Interview of Henk Bles by the Dutch magazine Boerderij

Jun 25, 2018

Managing Director Henk Bles was interviewed by the Dutch magazine Boerderij, you can read the English translation here:

Bles: the Dutch dairy sector moves in the wrong direction

In order to further optimize the management on dairy farms, it is necessary that sufficient knowledge remains available. This is the opinion of Henk Bles, owner of Bles Dairies, an internationally operating in the dairy business. 

“The dairy industry needs to communicate the farmers’ story. Now the dairy industry is focusing too much on the Dutch market “, says Henk Bles of Bles Dairies. As a result, the position of the Dutch dairy farmer runs into difficulties. Many of the value-added dairy products go to countries where they especially look for safe and sufficient food. In addition, there are forms of production-regulating measures that are threatening the future of a healthy sector, according to Bles.

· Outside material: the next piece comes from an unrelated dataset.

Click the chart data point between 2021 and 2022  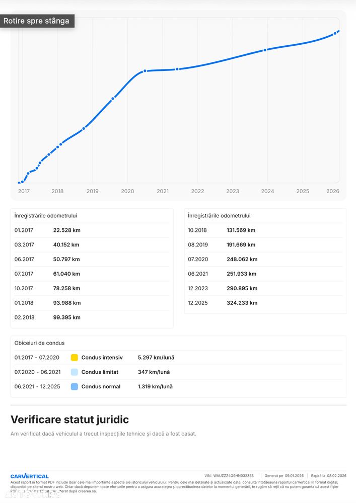(x=177, y=69)
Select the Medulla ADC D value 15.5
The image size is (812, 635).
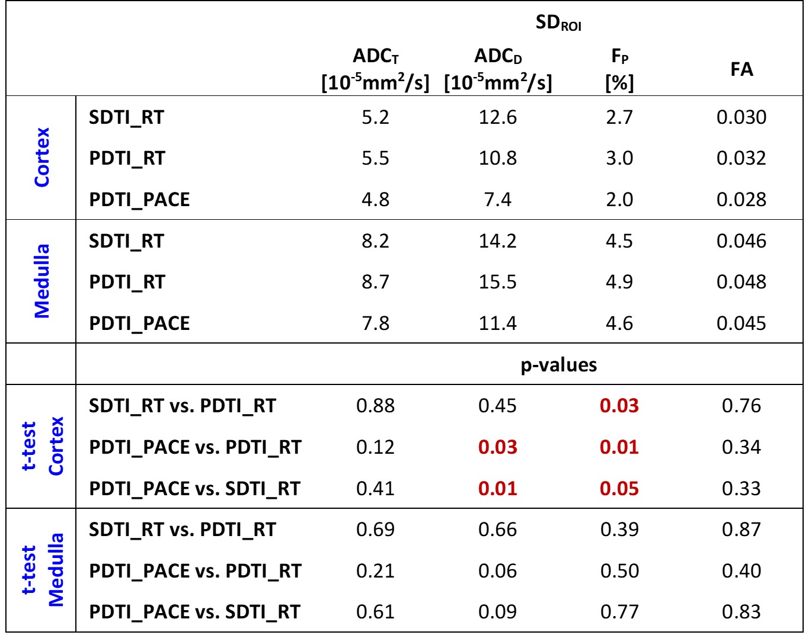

Why are you against a restriction of the production?
“The Netherlands is leading internationally in the efficient and sustainable production of a lot of milk. We can be proud of that position and we need to keep it that way. The restriction of that production hinders the necessary developments. A brake on growth equals a brake on entrepreneurship. ”

But is the sector facing limits of growth?
“Technically there are still possibilities, but from society there is no support for more cows. Arguing for holding more cows could negatively influence the sector, but that does not mean that we should shrink the total herd. The aim is to deal with existing resources in a smart, sustainable and solution-oriented way and to remain in dialogue with society. Because of the Dutch new regulations concerning so called phosphate rights, growth is only possible for a farm if a colleague stops. Through the limitation of phosphate production regulations,  livestock farmers have to optimize their management even more. Therefore, it is necessary that we continue to have access to sufficient knowledge. I am worried about this. I see that the Dutch dairy sector is moving in the wrong direction. ”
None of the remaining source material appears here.